### INPUT FOR THIS TASK
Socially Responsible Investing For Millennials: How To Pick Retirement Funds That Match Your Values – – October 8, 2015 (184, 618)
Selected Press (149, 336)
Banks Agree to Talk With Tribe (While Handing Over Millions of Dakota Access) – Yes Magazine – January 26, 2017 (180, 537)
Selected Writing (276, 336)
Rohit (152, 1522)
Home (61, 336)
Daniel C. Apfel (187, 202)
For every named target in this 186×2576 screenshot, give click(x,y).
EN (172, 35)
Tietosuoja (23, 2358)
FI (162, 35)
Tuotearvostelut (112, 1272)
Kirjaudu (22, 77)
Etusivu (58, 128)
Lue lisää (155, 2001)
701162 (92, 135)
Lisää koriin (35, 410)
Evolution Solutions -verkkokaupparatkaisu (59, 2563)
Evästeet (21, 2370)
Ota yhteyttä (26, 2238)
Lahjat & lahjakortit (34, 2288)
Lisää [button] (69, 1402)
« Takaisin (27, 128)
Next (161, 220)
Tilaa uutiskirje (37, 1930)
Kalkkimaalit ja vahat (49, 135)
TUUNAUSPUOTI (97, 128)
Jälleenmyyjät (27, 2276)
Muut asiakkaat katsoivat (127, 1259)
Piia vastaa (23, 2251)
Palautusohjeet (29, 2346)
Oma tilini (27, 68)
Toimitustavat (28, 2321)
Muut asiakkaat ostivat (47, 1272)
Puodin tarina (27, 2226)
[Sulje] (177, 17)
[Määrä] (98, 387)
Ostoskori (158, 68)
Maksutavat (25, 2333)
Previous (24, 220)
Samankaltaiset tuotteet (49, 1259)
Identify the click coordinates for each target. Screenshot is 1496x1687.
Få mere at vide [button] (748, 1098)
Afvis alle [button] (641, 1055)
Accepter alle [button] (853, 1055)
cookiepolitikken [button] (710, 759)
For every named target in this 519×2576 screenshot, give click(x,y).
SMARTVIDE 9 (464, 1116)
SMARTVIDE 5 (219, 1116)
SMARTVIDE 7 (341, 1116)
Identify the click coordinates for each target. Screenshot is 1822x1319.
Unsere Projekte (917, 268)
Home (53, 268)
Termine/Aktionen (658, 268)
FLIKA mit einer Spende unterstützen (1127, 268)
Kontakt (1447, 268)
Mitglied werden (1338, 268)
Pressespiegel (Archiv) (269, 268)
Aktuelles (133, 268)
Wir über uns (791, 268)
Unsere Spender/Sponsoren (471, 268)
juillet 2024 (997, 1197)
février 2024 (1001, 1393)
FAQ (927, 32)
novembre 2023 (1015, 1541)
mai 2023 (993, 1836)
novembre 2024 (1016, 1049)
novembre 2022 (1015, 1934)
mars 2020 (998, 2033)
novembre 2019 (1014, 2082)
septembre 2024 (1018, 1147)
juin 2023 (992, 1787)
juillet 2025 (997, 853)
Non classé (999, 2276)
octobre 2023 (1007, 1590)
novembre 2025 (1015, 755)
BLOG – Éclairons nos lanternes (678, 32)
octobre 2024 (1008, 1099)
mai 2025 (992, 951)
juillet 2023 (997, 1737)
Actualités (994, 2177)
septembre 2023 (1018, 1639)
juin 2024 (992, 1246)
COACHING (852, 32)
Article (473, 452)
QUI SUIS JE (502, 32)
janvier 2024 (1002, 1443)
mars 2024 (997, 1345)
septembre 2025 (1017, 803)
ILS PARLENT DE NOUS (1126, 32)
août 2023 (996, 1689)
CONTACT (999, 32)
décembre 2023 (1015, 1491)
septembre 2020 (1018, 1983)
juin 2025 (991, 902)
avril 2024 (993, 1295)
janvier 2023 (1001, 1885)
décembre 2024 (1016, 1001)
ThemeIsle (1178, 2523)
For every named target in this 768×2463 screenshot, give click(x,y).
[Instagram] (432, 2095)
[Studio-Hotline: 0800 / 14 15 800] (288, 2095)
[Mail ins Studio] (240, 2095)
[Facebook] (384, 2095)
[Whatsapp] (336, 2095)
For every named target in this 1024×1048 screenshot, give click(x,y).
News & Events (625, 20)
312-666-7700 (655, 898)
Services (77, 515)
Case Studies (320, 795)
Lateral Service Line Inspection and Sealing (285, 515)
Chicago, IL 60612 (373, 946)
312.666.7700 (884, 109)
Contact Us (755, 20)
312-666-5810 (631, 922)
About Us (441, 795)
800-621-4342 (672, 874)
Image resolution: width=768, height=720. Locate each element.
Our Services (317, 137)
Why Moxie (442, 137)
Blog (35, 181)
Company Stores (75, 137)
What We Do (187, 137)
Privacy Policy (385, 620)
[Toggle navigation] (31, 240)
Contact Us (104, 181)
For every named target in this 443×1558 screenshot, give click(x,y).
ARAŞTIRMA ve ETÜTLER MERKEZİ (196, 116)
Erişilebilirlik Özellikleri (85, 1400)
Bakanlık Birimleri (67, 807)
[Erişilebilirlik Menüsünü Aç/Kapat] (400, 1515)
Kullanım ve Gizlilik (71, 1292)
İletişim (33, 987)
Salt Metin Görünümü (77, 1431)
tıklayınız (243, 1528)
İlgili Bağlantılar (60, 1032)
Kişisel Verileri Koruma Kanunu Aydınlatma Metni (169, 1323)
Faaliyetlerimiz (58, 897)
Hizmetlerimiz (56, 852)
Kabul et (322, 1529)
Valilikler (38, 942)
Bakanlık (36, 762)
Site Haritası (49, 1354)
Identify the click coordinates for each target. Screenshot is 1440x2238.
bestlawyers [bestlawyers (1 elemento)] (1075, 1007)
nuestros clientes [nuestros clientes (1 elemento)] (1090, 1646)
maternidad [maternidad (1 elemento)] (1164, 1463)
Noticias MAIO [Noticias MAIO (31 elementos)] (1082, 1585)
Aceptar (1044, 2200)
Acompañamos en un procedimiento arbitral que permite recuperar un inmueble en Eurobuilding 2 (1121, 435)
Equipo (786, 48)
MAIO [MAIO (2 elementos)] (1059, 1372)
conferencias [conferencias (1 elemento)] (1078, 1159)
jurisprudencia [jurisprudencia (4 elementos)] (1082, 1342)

### WHAT TO WORK ON
Copy the rows from the one containing "312.666.7700 (884, 109)" through the one containing "Contact Us (104, 181)" exactly as they appear, including both end rows.

### SOLVED EXERCISE
312.666.7700 (884, 109)
Contact Us (755, 20)
312-666-5810 (631, 922)
About Us (441, 795)
800-621-4342 (672, 874)
Image resolution: width=768, height=720. Locate each element.
Our Services (317, 137)
Why Moxie (442, 137)
Blog (35, 181)
Company Stores (75, 137)
What We Do (187, 137)
Privacy Policy (385, 620)
[Toggle navigation] (31, 240)
Contact Us (104, 181)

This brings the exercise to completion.